### Task input
┌──
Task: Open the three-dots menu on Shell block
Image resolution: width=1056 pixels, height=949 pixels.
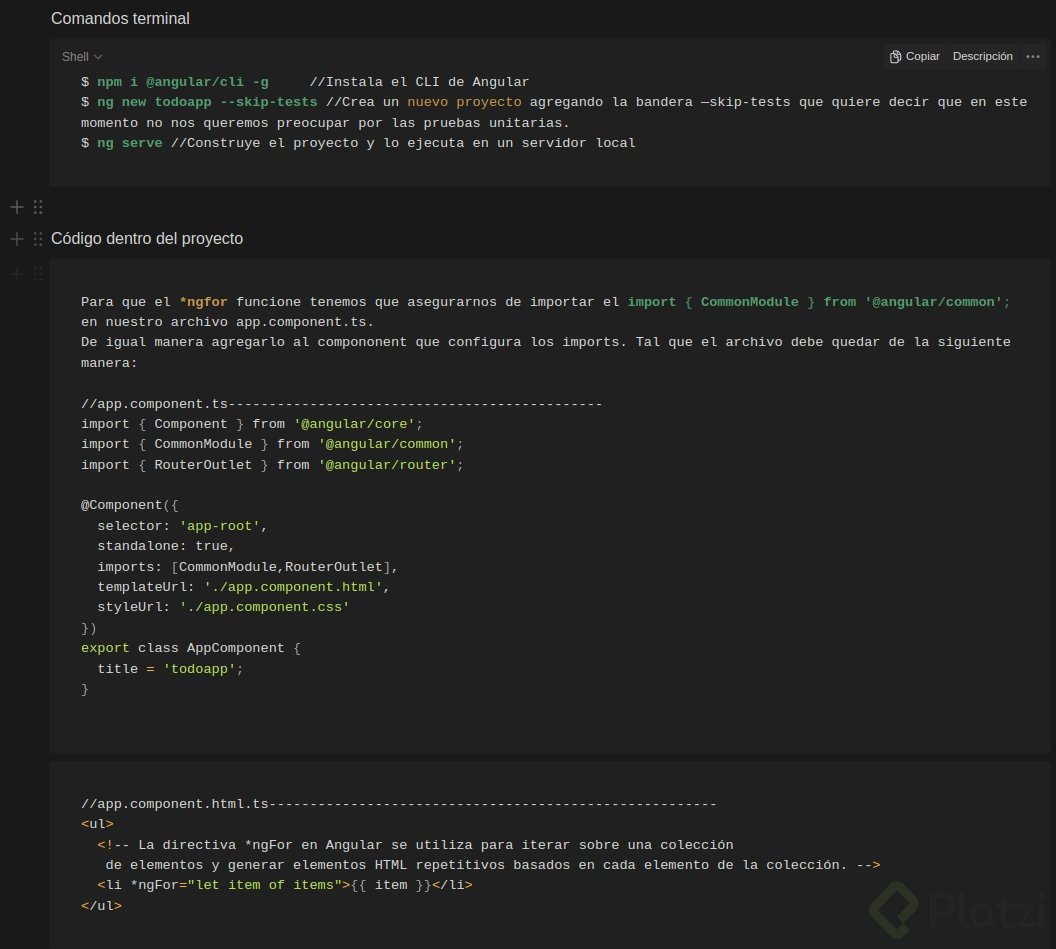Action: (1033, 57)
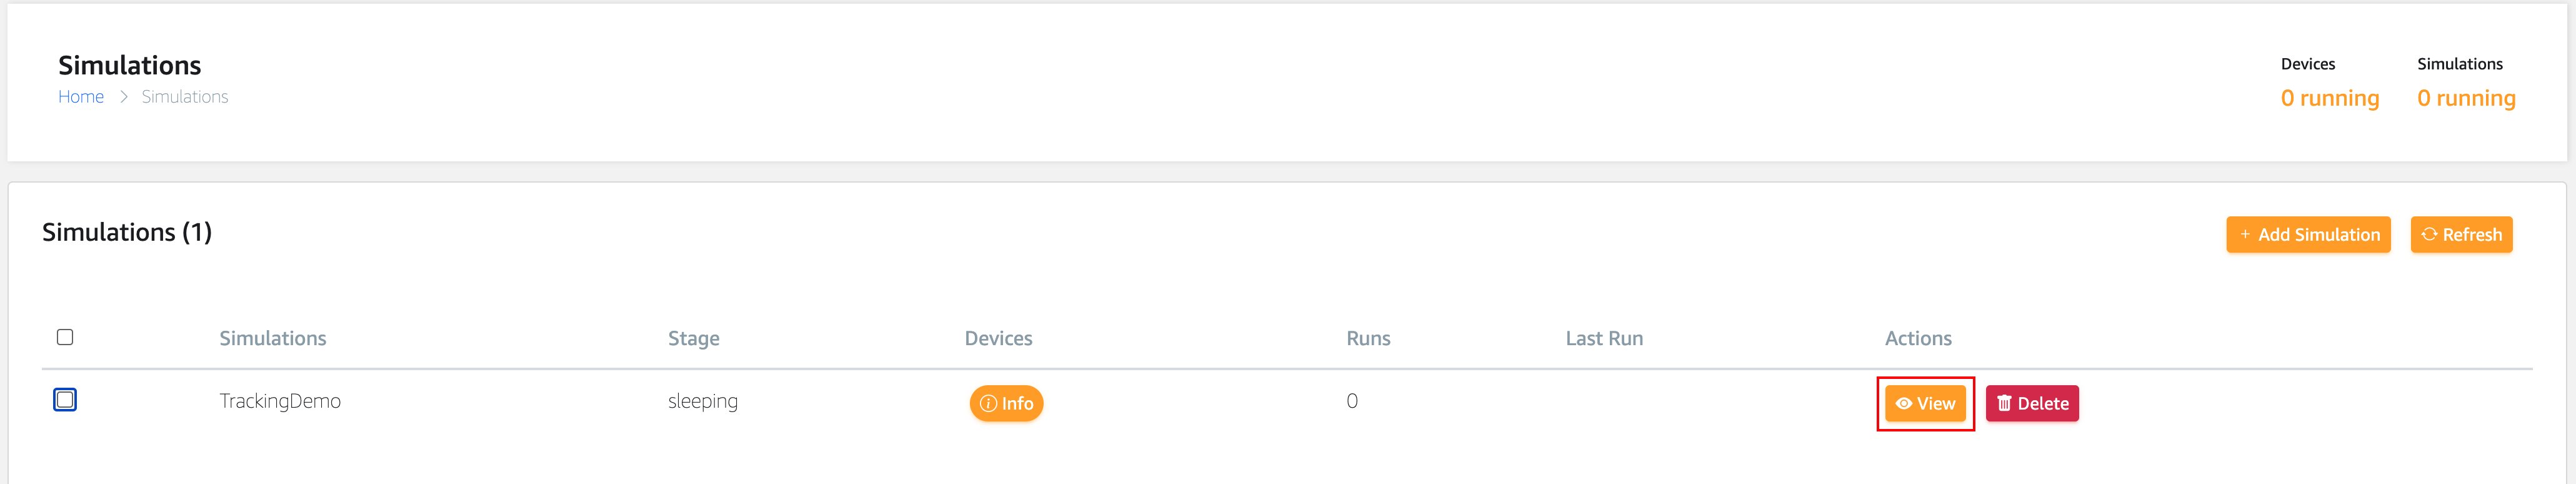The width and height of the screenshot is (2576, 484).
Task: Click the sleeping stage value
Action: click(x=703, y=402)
└──
┌──
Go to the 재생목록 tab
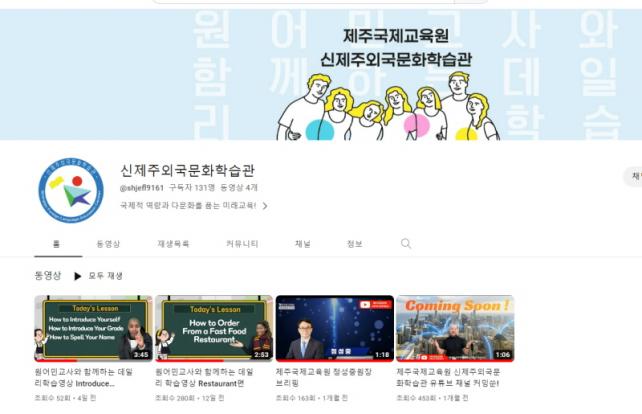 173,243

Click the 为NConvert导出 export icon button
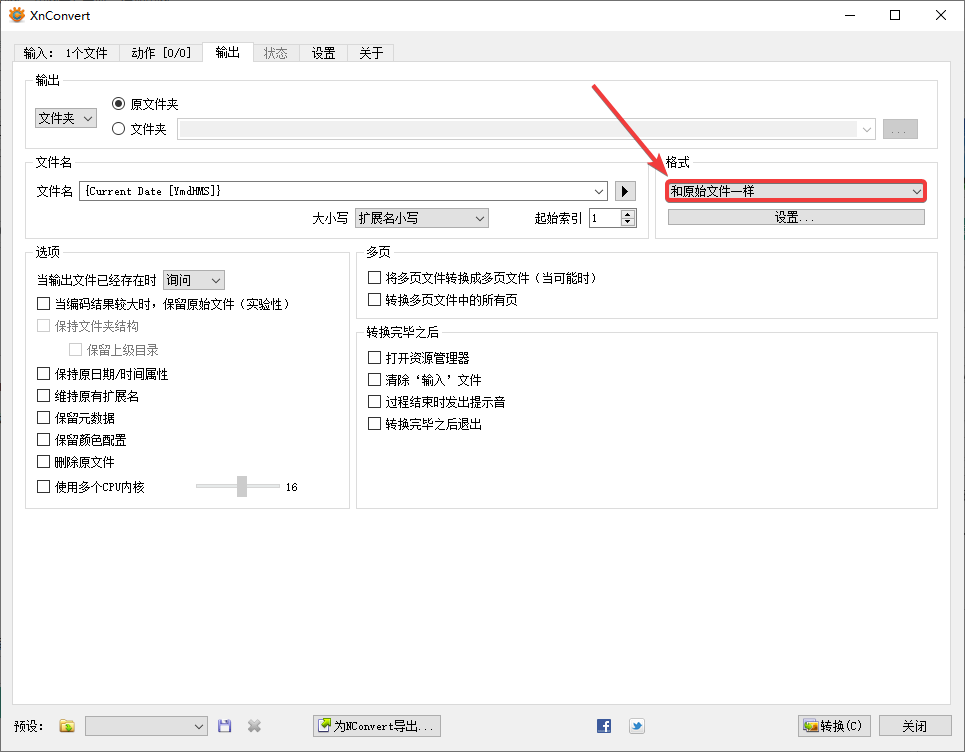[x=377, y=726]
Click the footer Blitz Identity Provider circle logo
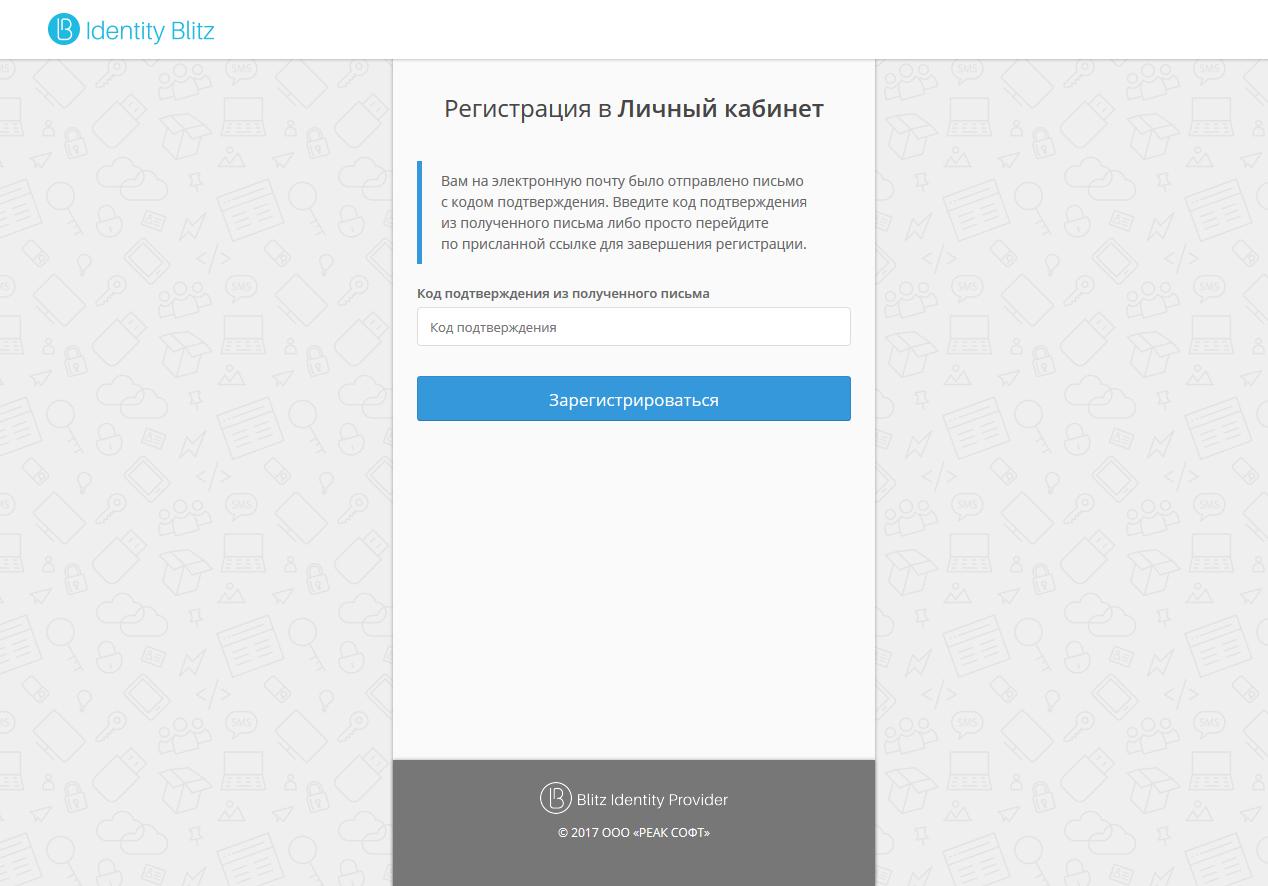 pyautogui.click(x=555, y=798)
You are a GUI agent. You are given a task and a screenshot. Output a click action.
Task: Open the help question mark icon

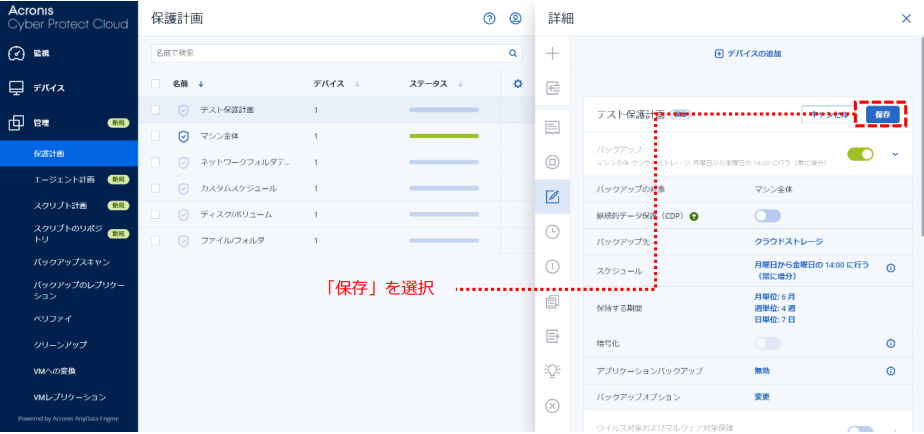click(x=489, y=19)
└──
┌──
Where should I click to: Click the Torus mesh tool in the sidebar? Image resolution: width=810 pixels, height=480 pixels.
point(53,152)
└──
### What you have to do
Each line from the one that contains "Click the 为NConvert导出 export icon button" down to the one that contains "You are a GUI" is to be returned exactly as it stands above, both ends included, with pictures removed.

### Task solution
Click the 为NConvert导出 export icon button
[x=377, y=726]
Click the footer Blitz Identity Provider circle logo
 pyautogui.click(x=555, y=798)
You are a GUI agent. You are given a task and a screenshot. Output a click action.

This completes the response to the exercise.